Outrageous optimism is rarely taken as seriously as prophets of doom. Pessimism just sounds smarter and more plausible than optimism.

Kahneman and Tversky identified one reason why this happens: Loss aversion →losing $100 will lose more satisfaction than wining $100 will gain satisfaction.

Money is also ubiquoutus. Most bad financial news affects all of us,

We tend to rationalize market downturns more than the upturns.

Pessimists often extrapolate present trends without accounting for how markets adapts. Assuming that something that’s ugly will stay ugly is an easy forecast to make. And it’s persuasive, because it doesn’t require imagining that the world will change. But problems correct and people adapt. Threats incentivize solutions in equal magnitude.

Progress happens too slowly to notice but setbacks happen to quickly to ignore.

Growth is driven by compounding, which always takes time. Destruction is driven by single points of failure, which can happen in seconds, and loss of confidence, which can happen in an instant.

The age-adjusted death rate per capita from heart disease has declined more than 70% since 1965 →500k lives saved per year. We could have a Hurricane Katrina five times a week, every week, and it would not offset the number of annual lives saved by the decline in heart disease in the last 50 years.

When You’ll Believe Anything

Appealing fictions, and why stories are more powerful than statistics.

The story we told each other about the coming shifted in 2008. In 2007, we commonly believed that house prices are healthy and bankers are prudent and that markets accurately price risk.
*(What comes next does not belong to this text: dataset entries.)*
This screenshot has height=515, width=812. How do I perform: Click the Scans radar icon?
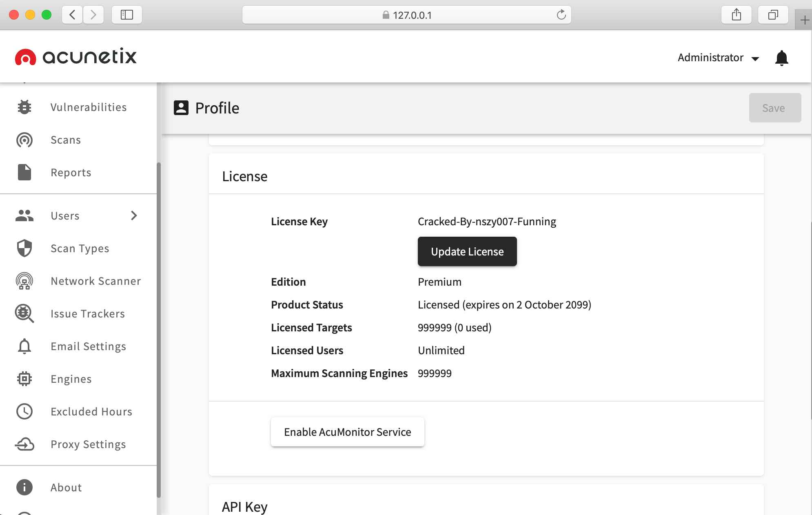[24, 140]
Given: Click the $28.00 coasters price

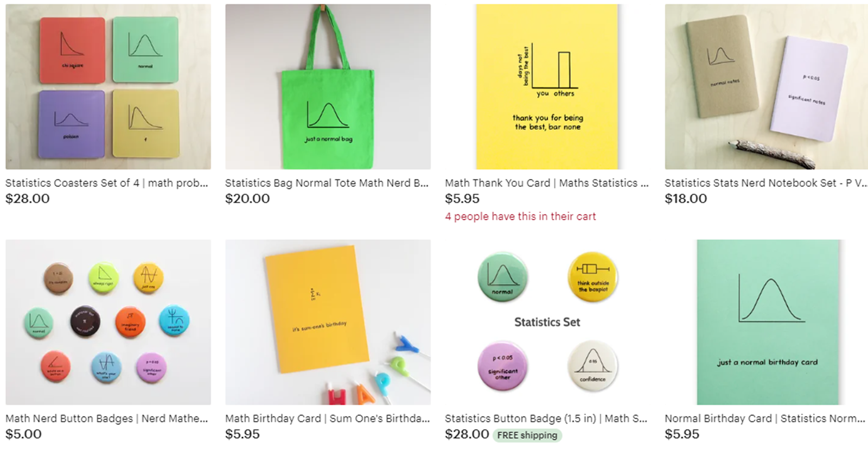Looking at the screenshot, I should tap(28, 199).

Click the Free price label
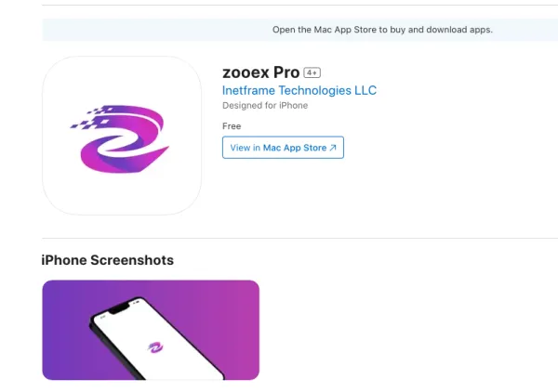click(232, 126)
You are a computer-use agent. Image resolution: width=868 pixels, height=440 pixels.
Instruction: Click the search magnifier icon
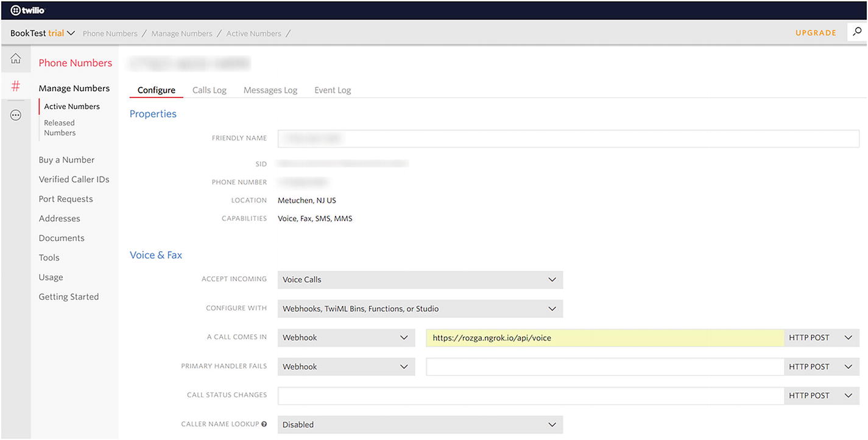click(857, 32)
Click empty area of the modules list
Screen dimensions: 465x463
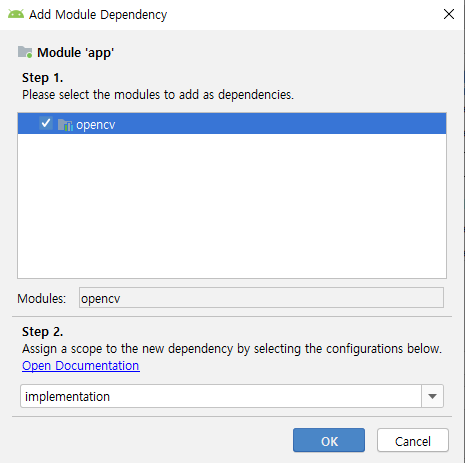232,206
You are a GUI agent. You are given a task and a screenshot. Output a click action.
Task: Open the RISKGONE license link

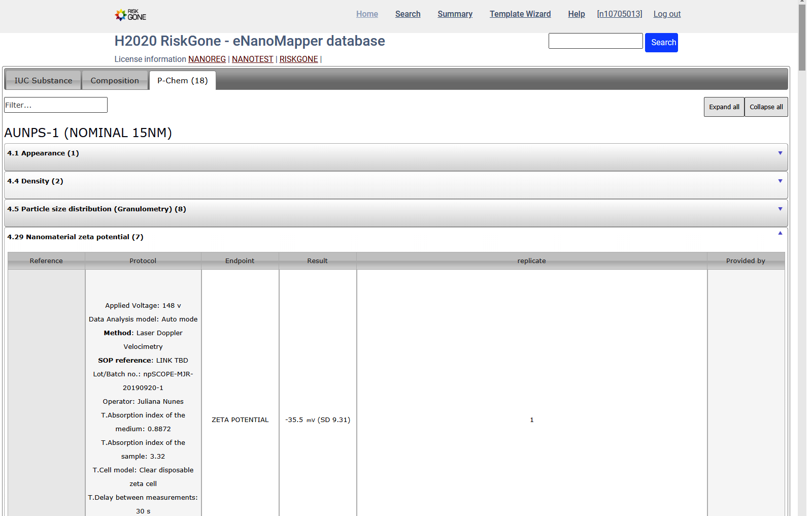(x=298, y=59)
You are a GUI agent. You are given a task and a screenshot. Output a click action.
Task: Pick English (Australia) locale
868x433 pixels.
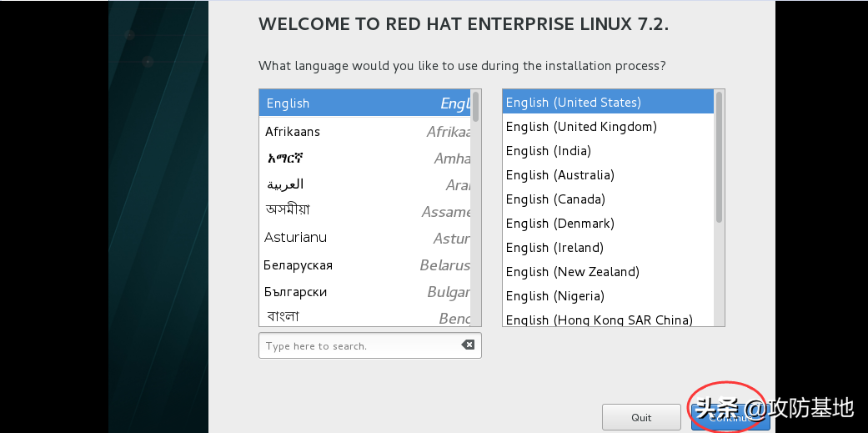[559, 175]
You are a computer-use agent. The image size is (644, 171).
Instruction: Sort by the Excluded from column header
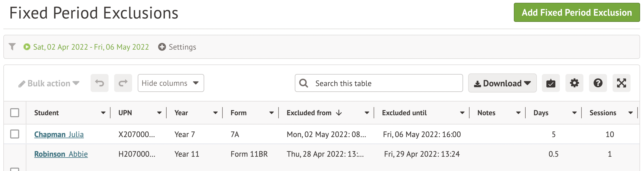click(x=309, y=113)
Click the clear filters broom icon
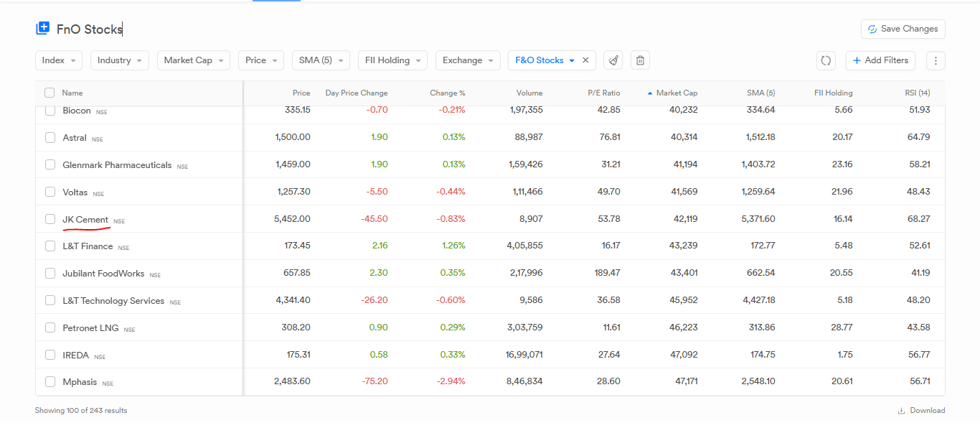Image resolution: width=980 pixels, height=423 pixels. (613, 60)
In 2009 we stopped believing in that story.

Other than clinging to a new narrative, we had an identical if not greater capacity for growth in 2009 than in 2007 yet the economy suffered its worse hit in 80 years.

When we think about the growth of economies, businesses, investments and careers, we tend to think about tangible things - how much stuff do we have and what are we capable of?

But stories are by far the most powerful force in the economy.

The more you want something to be true the more likely you are to believe a story that overestimates the odds of it being true.

Once you pick a strategy or a side, you become invested in them , both financially and mentally. If you want a certain stock to rise 10-fold, that’s your tribe. If you think a certain economic policy will spark hyperinflation, that’s your side.

Bernie Madoff told a good story and people wanted to believe it.

Everyone has an incomplete view of the world. But we form a complete narrative to fill in the gaps.

We’re all susceptible to explaining the world through the limited set of mental models we have at our disposal. We all look for understandable causes in everything we come across. And we’re all wrong about a lot of them.

Most people, when confronted with something they don’t understand, do not realize they don’t understand it because they’re able to come up with an explanation that makes sense based on their own unique perspective and experiences in the world, however limited those experiences are.

We all want the complicated world we live in to make sense.

We need to believe that we live in a predictable, controllable world, so we turn to authoritative-sounding people who promise to satisfy that need.

The illusion of control is more persuasive than the reality of uncertainty.